Странна как-то была фигура Тамарина в этой обстановке. Она как будто была вынута из другой картины, картины иного общества, иного круга, и гармонировала не по единству с другими лицами, а только по контрасту. Все это пришло мне в голову, пока я, усевшись на четвертом крае стола, пил чай со сдобными домашними булочками и слушал Мавру Савишну. Мавра Савишна говорила, что Сергей Петрович балует ее Вареньку, что она никак не могла отговориться от позволения подарить Джальму Вареньке, когда Сергей Петрович узнал, что она не ездит верхом оттого, что у нее нет лошади, что она наконец вынуждена была принять подарок, но согласилась на это с одним условием, что Сергей Петрович возьмет от нее рыжую тирольскую корову, которая доит ведро в день. Сергей Петрович отвечал, что Джальма для него слишком кроток, что он не мог попасть в более хорошенькие руки, что рыжая корова гораздо полезнее Сергею Петровичу, потому что он очень любит по утрам кофе со сливками, и что он ничего не потеряет в мене, потому что уже назвал ее m-lle Кардовиль.

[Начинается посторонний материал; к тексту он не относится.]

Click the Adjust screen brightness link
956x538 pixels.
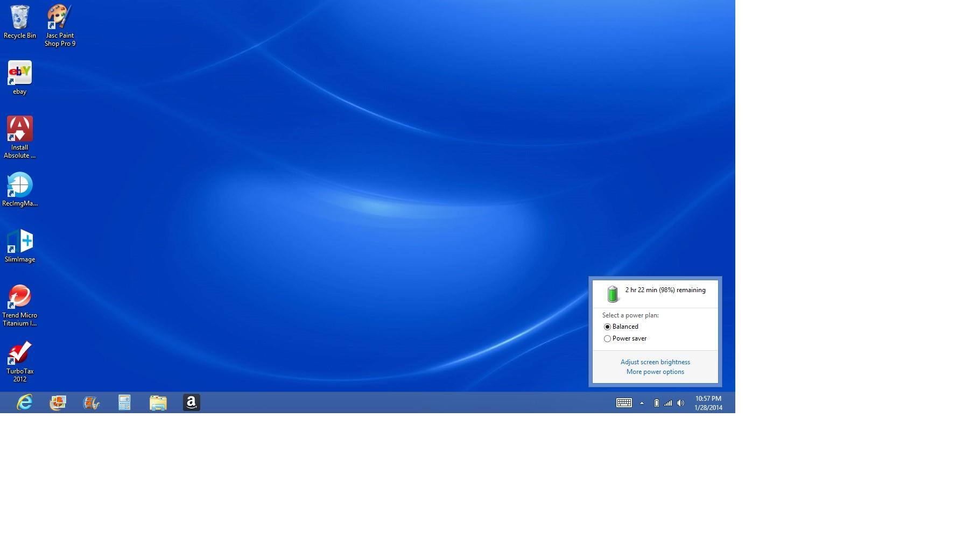[655, 362]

Варенька слушала и улыбалась. Она, казалось, была совершенно счастлива; слух ее с удовольствием ловил каждое слово Тамарина, голубые глаза часто останавливались на его лице и с любовью следили за всем движением. Казалось, и на Тамарина эта любовь произвела доброе влияние, Он сделался не так холоден, веселость его была добродушнее, он более примирялся с жизнию. Я просидел недолго у Мавры Савишны и уехал с приятным впечатлением. Воображение мое обещало впереди много хорошего моей Вареньке. Я видел Тамарина освеженного безыскусственной деревенской жизнью, обновленного столкновением с этими добрыми и чудесными существами, каковы Мавра Савишна и ее дочка. Я воображал Вареньку с розовым веселым личиком, с чепцом на голове, как ее только что видел, счастливою женою Тамарина, которого она любит и перерождением которого гордится, как делом собственного влияния. Так ехал я от Мавры Савишны и в сорок лет строил воздушные замки. Тихая ночь была тепла, воздух душист, месяц светил на светлом небе. Покойно катился тарантас мой по гладкой дороге. Все располагало к сладкой мечте, и мудрено ли, что мечта моя, как бабочка на любимый цветок, полетела к Вареньке и наобещала ей много счастья. Только много стоило труда моему воображению совладать с непокорным холодным лицом Тамарина, наградить его лицо деревенским румянцем, наделить брюшком его аристократическую фигуру и вместо модного платья английского покроя нарядить его в деревенский костюм нашего помещика.
X
Была поздняя осень. Жена моя уехала в деревню к своей матери погостить на месяц, а я остался один и скучал порядочно; на дворе то дожди, то заморозки, на охоту ездить было нельзя. Поэтому я ужасно обрадовался, когда однажды ранним утром Мирон, камердинер, он же и стремянный, пришел мне сказать, что на дворе хорошо и можно выехать потравить по последнему черностопу.